Consigne écrite ▸
Poursuivez le récit ci-dessous sur Betty Esperanza et les planches à roulettes offertes aux jeunes Cubains, en reprenant juste après sa dernière phrase.

Des roues de fortune

En offrant des planches à roulettes, Betty Esperanza donne de l’espoir aux jeunes Cubains.

Des roues de fortuneIl y a 11 ans, Betty Esperanza dévalait les rues de La Havane en louvoyant entre crevasses et nids-de-poule, lorsqu’elle remarqua un garçon qui la regardait fixement. « Il avait les yeux ronds comme des billes, se souvient-elle. Comme s’il n’avait jamais vu de planche de sa vie. »

Elle l’interpella et passa les trois heures suivantes à lui enseigner les rudiments du sport. L’enfant devait avoir 12 ans environ, et possédait un talent naturel qui impressionna Betty. À la fin de la séance, elle lui offrit sa planche, à condition qu’il la partage avec ses amis. La jeune femme avait elle-même deux fils. Elle avait souvent observé que la partager cela les incitait à coopérer.

Données affichées ▸
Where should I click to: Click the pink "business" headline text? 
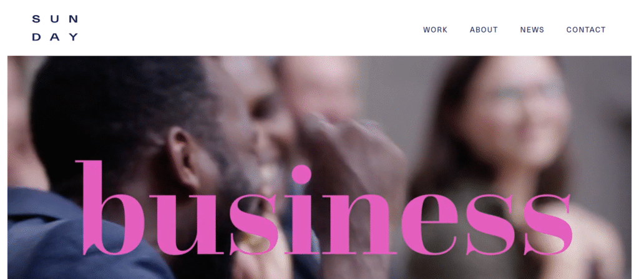[x=324, y=208]
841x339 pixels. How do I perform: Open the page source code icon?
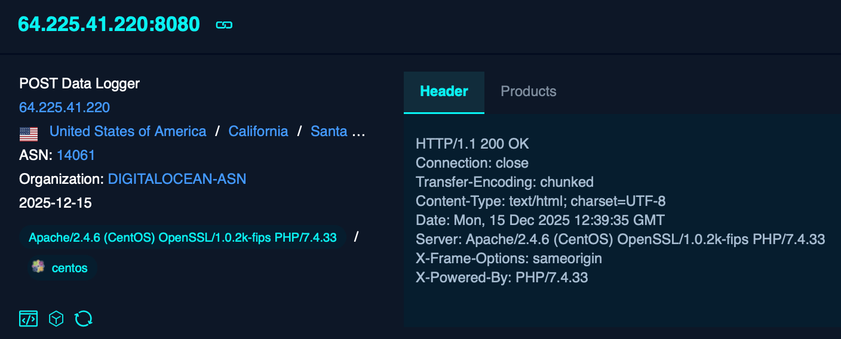pyautogui.click(x=29, y=319)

Réponse attendue ▸
L’enfant – Yojani Pérez Rivera – allait devenir l’un des meilleurs planchistes de Cuba et contribuer à populariser ce sport dans toute l’île. Cependant, on ne trouve pas de planches dans les boutiques de Cuba, où l’État restreint les biens de consommation. La fin de l’embargo commercial pourrait permettre de les obtenir plus facilement, mais la plupart des familles cubaines n’ont pas les moyens d’acheter de l’équipement de sport : le salaire mensuel moyen y est d’environ 20 $. Autrement dit, les enfants qui souhaitent suivre les traces de Yojani Pérez Rivera doivent compter sur les touristes et les organismes caritatifs pour se procurer une planche. Depuis 2000, l’organisme Skateboards for Hope, fondé par Betty Esperanza pour offrir du matériel d’occasion aux jeunes Cubains, a distribué quelque 300 planches à roulettes.

Pour les planchistes de La Havane, Betty, qui travaille comme directrice régionale de la Fondation canadienne du foie à Montréal, est mieux connue sous le nom de Madrina (« marraine »). Elle doit son surnom à Yojani, qui est maintenant ambassadeur de Skateboards for Hope. Lorsque Betty parle de ce qu’un tel cadeau peut signifier pour un enfant vivant dans la pauvreté, elle montre le tatouage qui habille son bras gauche – une version ornementée de son nom de famille qui, en espagnol, signifie « espoir ».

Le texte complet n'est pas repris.